The result is a textbook-perfect sitcom — seriously, the 13-episode first season is so neatly plotted and well-written, they should teach it in TV-writing classes. It’s wholesome without being stifling, and good-humored in both senses of the word: funny, but also warm and understanding. It’s specific in the details — Penelope shops at Porto’s, L.A.’s famed Cuban bakery, and when Schneider walks into the apartment wearing a Che Guevara T-shirt, the family is horrified — and yet universal in its depiction of the kinds of arguments and issues that will be familiar to so many American families. I grew up Jewish, in Canada, and yet I found myself nodding along vigorously to more than a few of the Alvarez family disputes.

One Day at a Time’s flavor is also distinctly feminist; it’s a woman-focused show centered not on a single working gal but a single working mother — not unlike FX’s Better Things, although vastly different in tone. As Penelope tells Alex when he mentions his father’s child support: “Make no mistake, when it comes to money, I’m your daddy.” Like the CW’s Jane the Virgin, three generations of Latina women are at the heart of One Day at a Time: The tensions between Lydia, Penelope, and Elena are central to the first season’s arc, and provide fodder for some of the show’s most revelatory scenes.

The first episode centers on Elena’s resistance to having a quinceañera, which she views as an antiquated, misogynist tradition, and which her grandmother views as an obligatory rite of passage for Cuban women. Throughout the series, Elena is defiantly disheveled — her hair is usually piled on her head in a messy bun, she refuses to wear makeup, and she finishes off her school uniform with a pair of sneakers. Her look is a reminder of how often teenage girls on TV are styled to look like young women, to emphasize their budding curves and tiny little waists; it shouldn’t be this refreshing to see a 15-year-old girl who’d rather read than shop, who wears her school uniform’s plaid skirt below her knees and who isn’t sure if she likes boys. But it is.

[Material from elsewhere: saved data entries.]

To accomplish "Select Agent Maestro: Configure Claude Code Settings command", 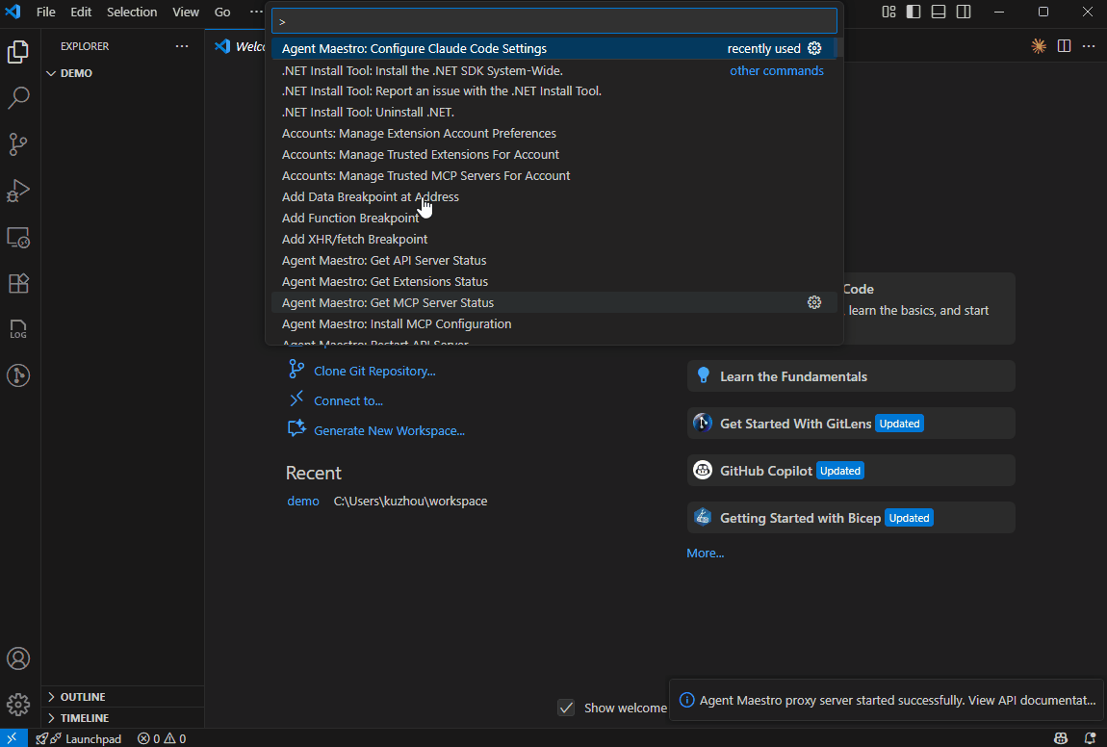I will (x=414, y=48).
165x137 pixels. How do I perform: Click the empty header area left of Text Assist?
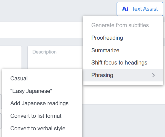(x=56, y=10)
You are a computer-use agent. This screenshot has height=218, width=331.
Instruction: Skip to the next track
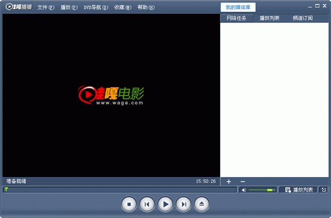click(184, 204)
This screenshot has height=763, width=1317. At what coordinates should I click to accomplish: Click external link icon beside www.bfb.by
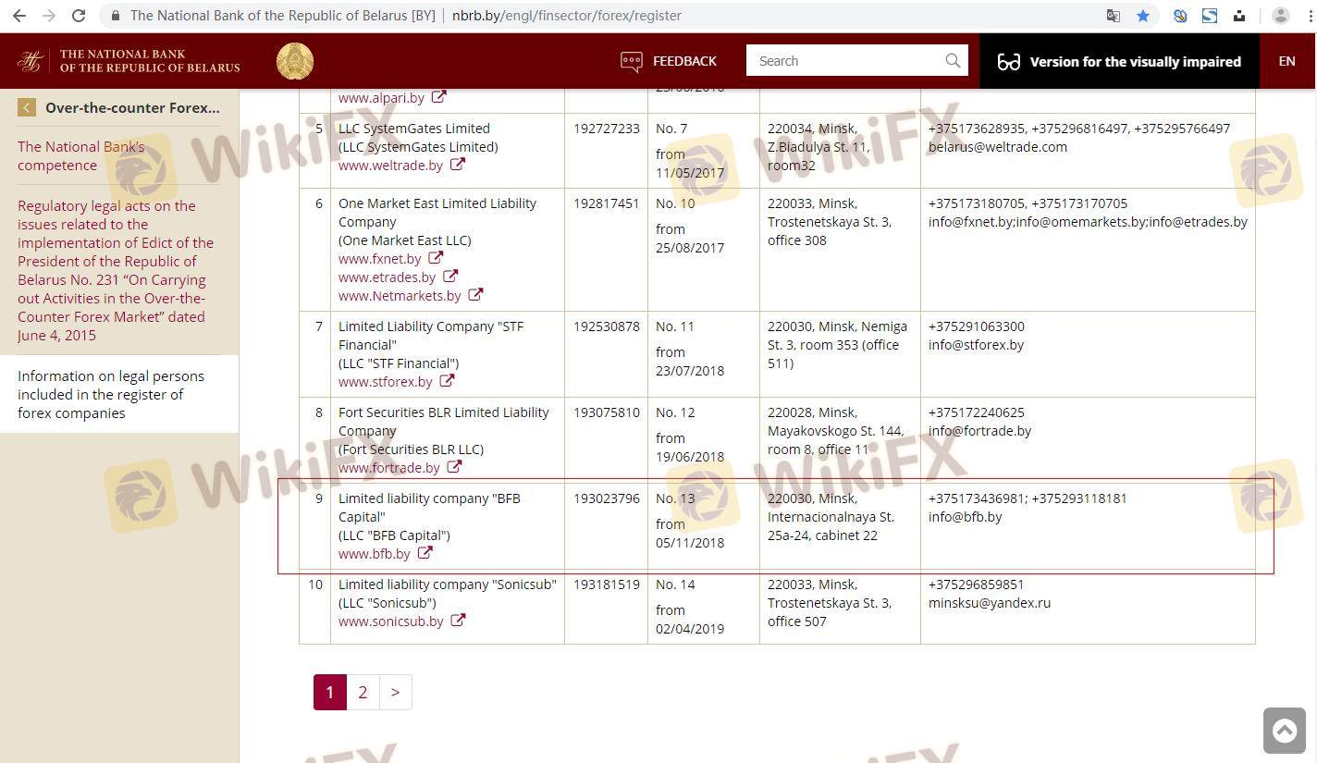(425, 553)
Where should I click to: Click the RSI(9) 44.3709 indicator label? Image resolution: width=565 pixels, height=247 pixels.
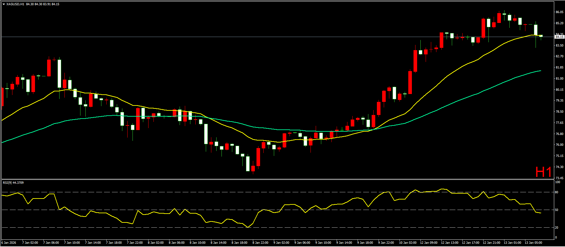pyautogui.click(x=13, y=182)
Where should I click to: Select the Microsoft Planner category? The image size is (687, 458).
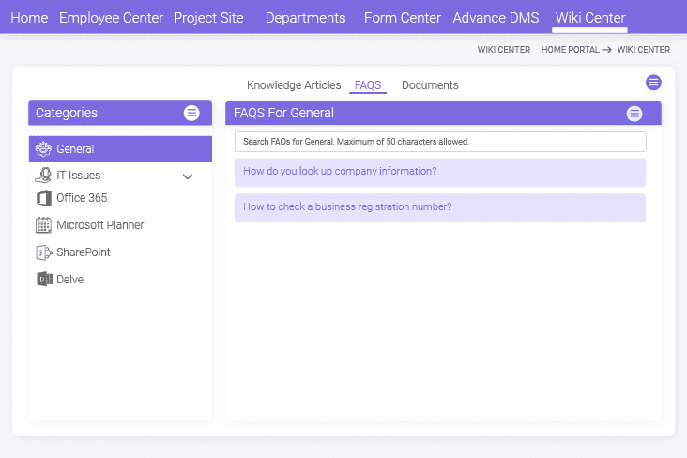tap(120, 225)
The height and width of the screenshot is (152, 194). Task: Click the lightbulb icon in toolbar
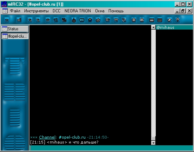point(178,20)
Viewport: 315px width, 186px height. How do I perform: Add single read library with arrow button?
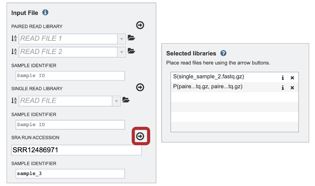[x=140, y=87]
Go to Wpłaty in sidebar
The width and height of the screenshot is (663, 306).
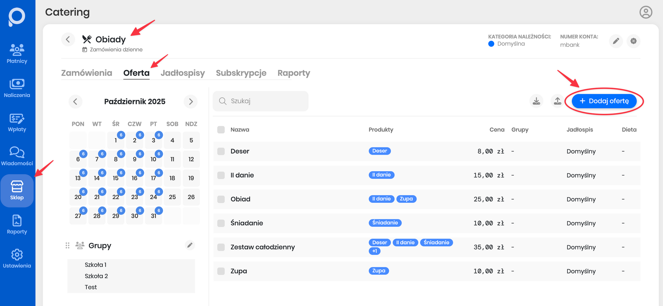pyautogui.click(x=17, y=122)
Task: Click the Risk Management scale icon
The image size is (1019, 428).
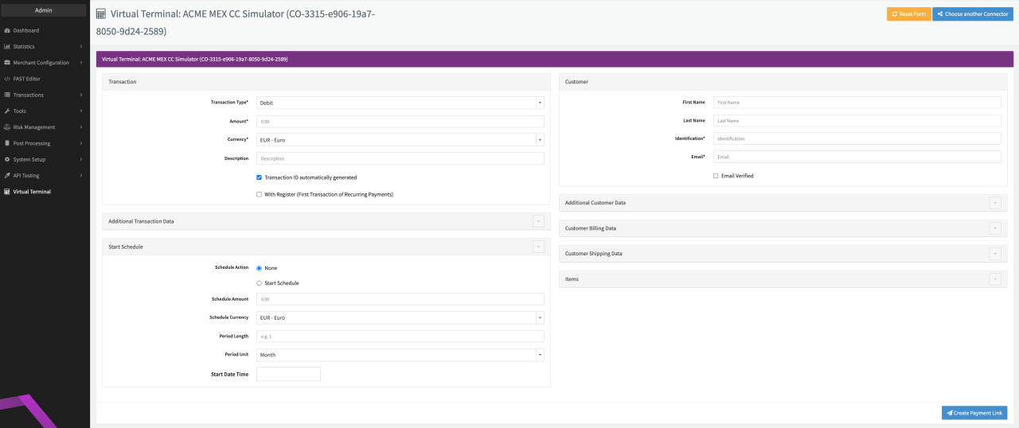Action: point(7,127)
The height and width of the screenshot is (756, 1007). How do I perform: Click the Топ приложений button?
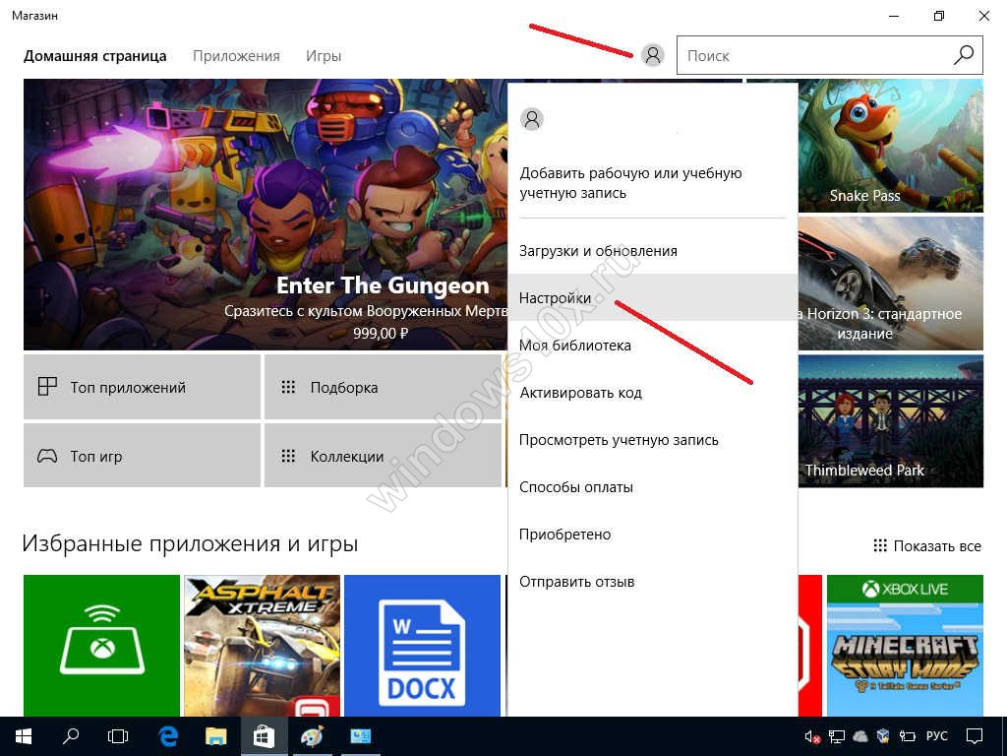tap(142, 387)
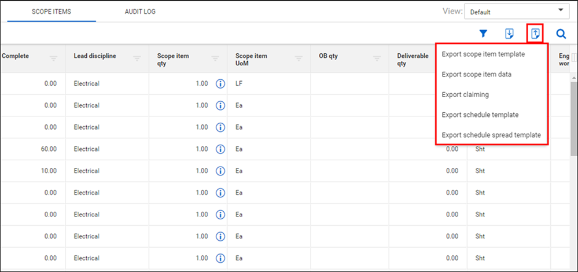Open Lead discipline column filter menu

pos(137,58)
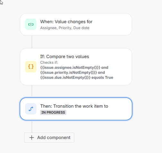Click the {{issue.priority.isNotEmpty()}} condition line
This screenshot has height=153, width=162.
[x=72, y=72]
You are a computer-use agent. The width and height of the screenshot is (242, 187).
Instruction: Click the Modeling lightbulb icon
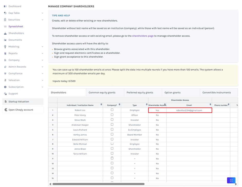(5, 47)
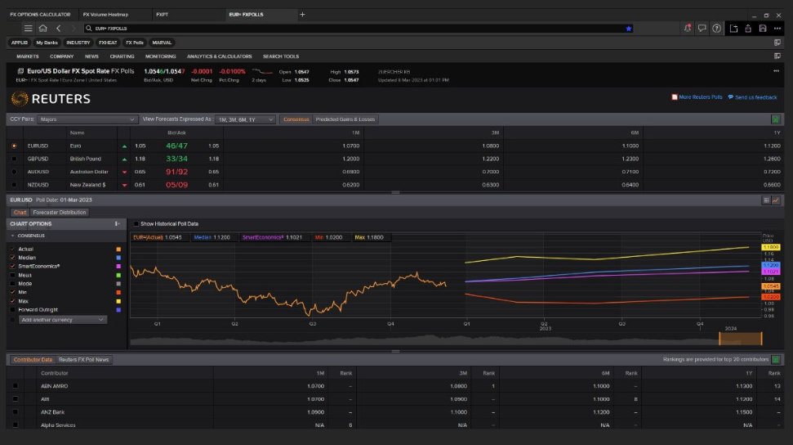Enable Show Historical Poll Data checkbox
This screenshot has width=793, height=445.
136,223
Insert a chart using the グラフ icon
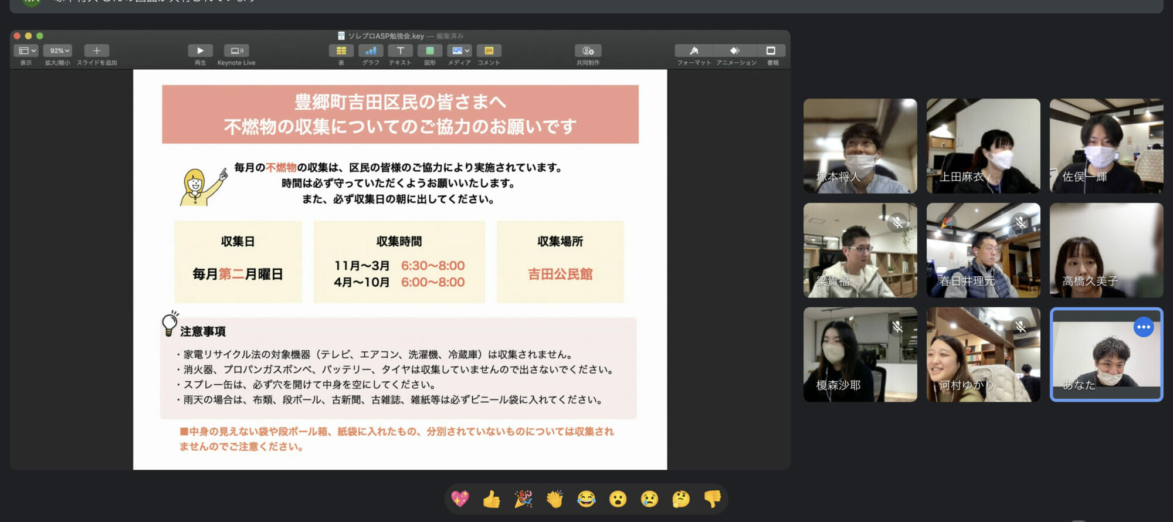1173x522 pixels. (370, 51)
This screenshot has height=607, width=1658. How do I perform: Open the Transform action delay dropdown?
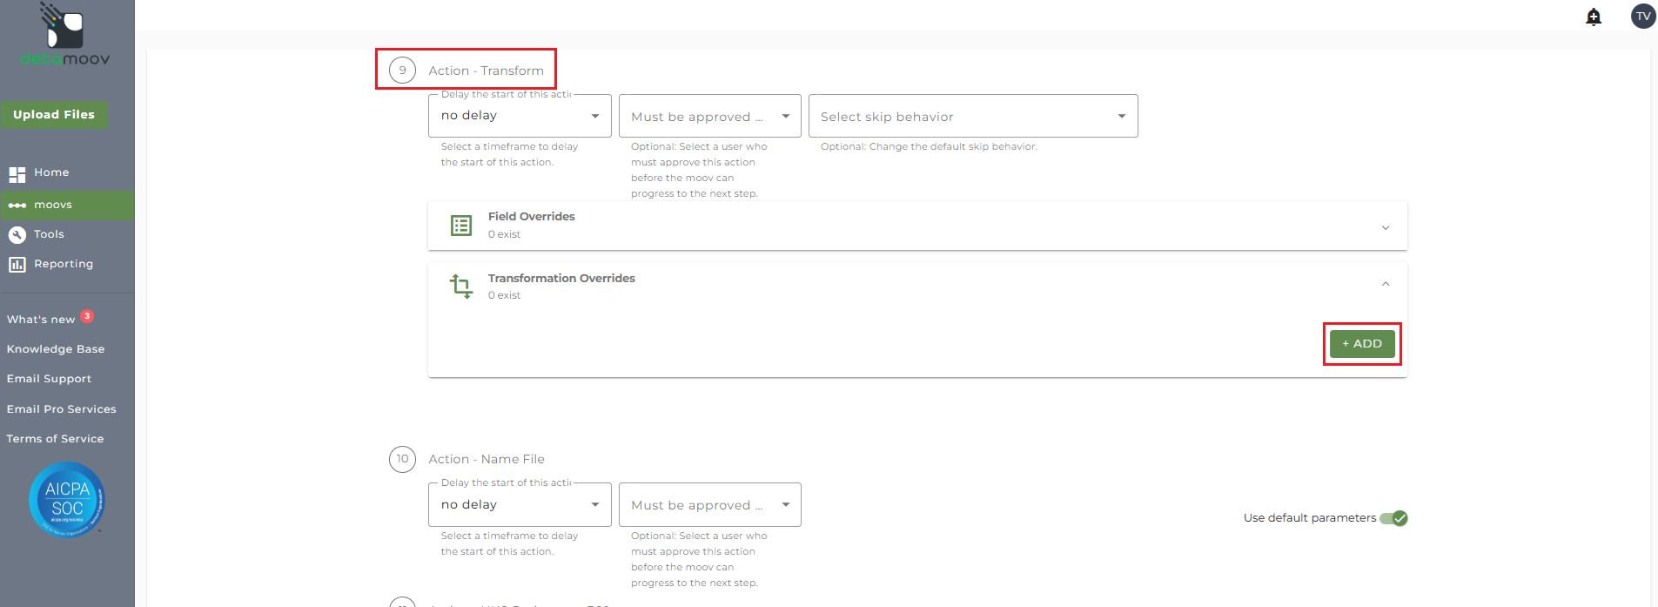pos(520,116)
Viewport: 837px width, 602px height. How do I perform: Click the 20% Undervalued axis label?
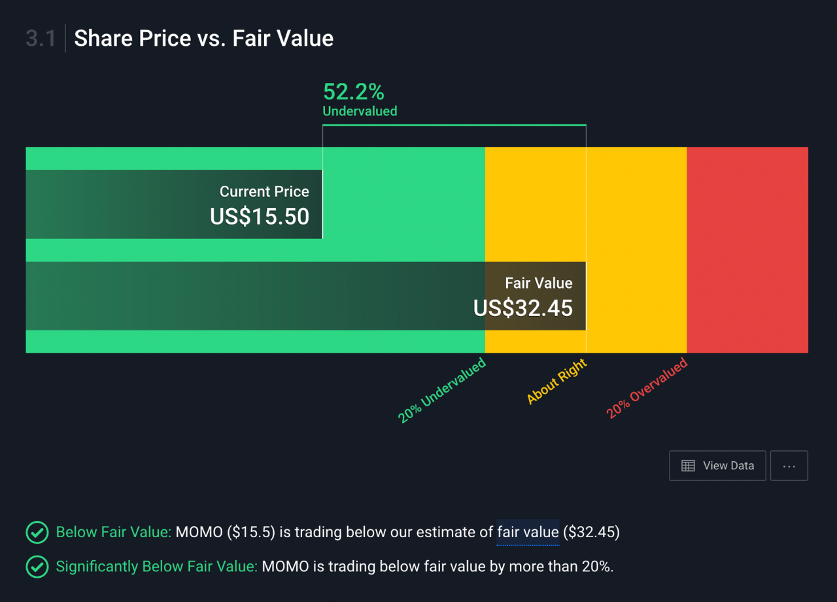[442, 391]
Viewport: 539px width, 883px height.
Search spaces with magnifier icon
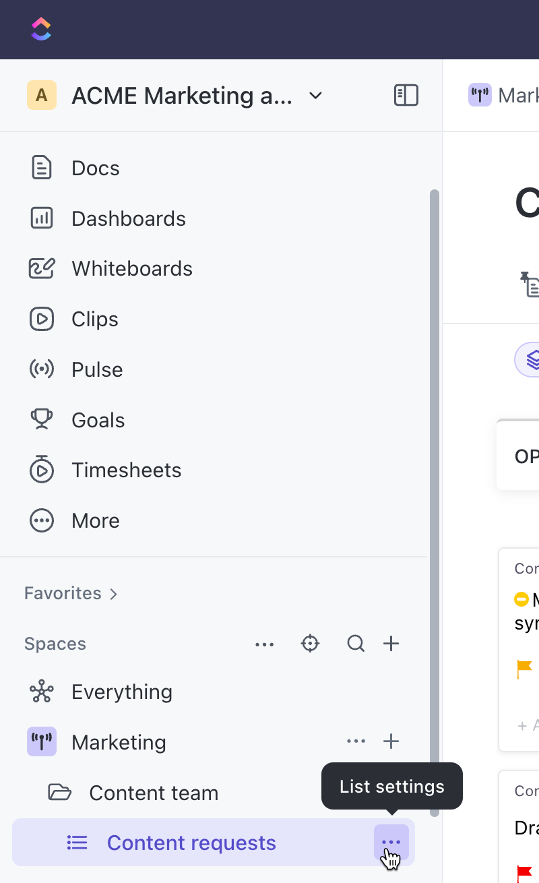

Elena’s stridently feminist outlook results in the kind of subtle generational friction that was a specialty of Norman Lear’s family sitcoms of the 1970s and ’80s. The Alvarez’s arguments recall the generational disputes on All in the Family and Sanford and Son (and, now, NBC’s The Carmichael Show, another sitcom that owes a debt to Lear). One Day at a Time doesn’t glide past the contradictions that inevitably pop up from trying to raise two smart-alecky teens, but digs into them and uses them as fuel for drama and laughs. Penelope dismisses Elena’s complaints about “micro-aggressions” and “mansplaining,” telling her daughter she has to ignore all that and go on with her life. “You want to see sexism?” she says. “Be a woman in the army.” Lydia, of course, has her own solution: win over the men using your feminine wiles. “Hypnotize them,” she says, “and then you do whatever the hell you want.” (If Rita Moreno doesn’t win all the supporting actress awards for her performance, I’ll eat my hat.)

Again, Elena persists — why do men always have to believe they’re in charge even when women do all the work? Why can’t they know a woman’s the boss? “Oh, but then they would be so upset,” Lydia replies. Finally, it emerges that Lydia wants Elena to wear makeup so that people will take her seriously. “Beauty,” she tells Elena, “gives you power.”

Despite the centrality of these kinds of “issues,” One Day at a Time’s breezy writing and excellent ensemble prevents these discussions from coming off as too didactic or theoretical. At times, The Carmichael Show — another talk-y sitcom driven by generational tension — can feel like your parents have forced you to sit down for a difficult conversation you’ve been avoiding. On One Day at a Time, these kinds of conversations always feel as if they’ve been shaped not by a room full of TV writers, but by life itself. We may have become inured to the sitcom’s shamefully un-cinematic aesthetic, but that unchanging living-room set is more than a production convenience — it’s a wonderfully versatile stage for the everyday drama of raising a family.

One Day at a Time is streaming on Netflix on Friday, Jan. 6.